Strengthening scientific verbal behavior: an experimental comparison of progressively prompted and unprompted programmed instruction and prose tutorials.
Interactive computer lessons with fading hints teach ABA vocabulary better than reading alone.
01Research in Context
What this study did
College students learned ABA terms with two computer lessons. One lesson gave hints that slowly faded. The other gave no hints.
Students wrote essays before and after each lesson. Researchers counted how many correct behavior terms they used.
What they found
Both computer lessons worked well. Students used more correct ABA words in their essays after either lesson.
The gains stuck when students wrote new essays in a different room, showing real learning, not just memorizing.
How this fits with other research
Rojahn et al. (1994) showed that adding a 10-second pause after each question boosts scores.

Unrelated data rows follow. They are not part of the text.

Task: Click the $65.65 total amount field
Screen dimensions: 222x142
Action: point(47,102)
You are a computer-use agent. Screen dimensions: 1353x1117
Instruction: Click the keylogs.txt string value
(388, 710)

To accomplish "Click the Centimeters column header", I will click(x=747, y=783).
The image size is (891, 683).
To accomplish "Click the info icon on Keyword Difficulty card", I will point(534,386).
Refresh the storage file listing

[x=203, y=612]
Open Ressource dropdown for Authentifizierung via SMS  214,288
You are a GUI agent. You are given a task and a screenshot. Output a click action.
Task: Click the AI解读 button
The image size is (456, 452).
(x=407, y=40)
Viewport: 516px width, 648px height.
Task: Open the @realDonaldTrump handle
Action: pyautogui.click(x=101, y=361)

Watson et al. (2007) kept that pause and added fading hints, building on the earlier trick.
Mailey et al. (2021) and Rosales et al. (2018) later used the same fading-hint idea to train staff to run PECS. They moved the method from college students to direct-care workers.
Downing et al. (1976) also found that a prompting textbook beat plain reading for concept learning, echoing the same theme: active prompts beat passive text.
Why it matters
If you teach ABA vocabulary, swap your reading packets for interactive computer frames. You do not need live lectures. Students will write clearer, more precise behavior plans. The same prompting logic now trains staff in half the time, so you can adopt it for both university courses and in-house staff training.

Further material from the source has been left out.